Lachsunternehmen waren in den letzten Jahren ein schwaches Investment, nachdem höhere Steuern, Kosteninflation und niedrige Lachspreise die Gewinne unter Druck gesetzt haben. Nun könnte der Sektor im Jahr 2026 vor einer Wende stehen, schreibt Dagens Industri in einer Analyse.

Die norwegische Ressourcensteuer auf Lachszuchten wurde 2022 mit 40 Prozent eingeführt und später auf 25 Prozent gesenkt, was dazu beitrug, dass ausländische Investoren den Sektor verließen. Gleichzeitig haben biologische Probleme und steigende Kosten die Unternehmen belastet, während niedrige Lachspreise die Ergebnisse im Jahr 2025 drückten. Im vierten Quartal begannen die Preise jedoch zu steigen, und Terminkontrakte deuten auf einen Aufschwung im Frühjahr hin.

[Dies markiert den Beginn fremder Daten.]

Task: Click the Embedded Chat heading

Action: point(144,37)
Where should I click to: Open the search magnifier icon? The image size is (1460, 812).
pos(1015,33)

„Wenn die Preise steigen, ist der Boden für eine Revanche des Sektors bereitet. Wir rechnen in diesem Jahr mit einer deutlichen Ergebnisverbesserung bei allen großen Lachsunternehmen, sofern der Preisanstieg realisiert wird“, schreibt Di und fügt hinzu, dass Mowi weiterhin als Favorit hervorsticht.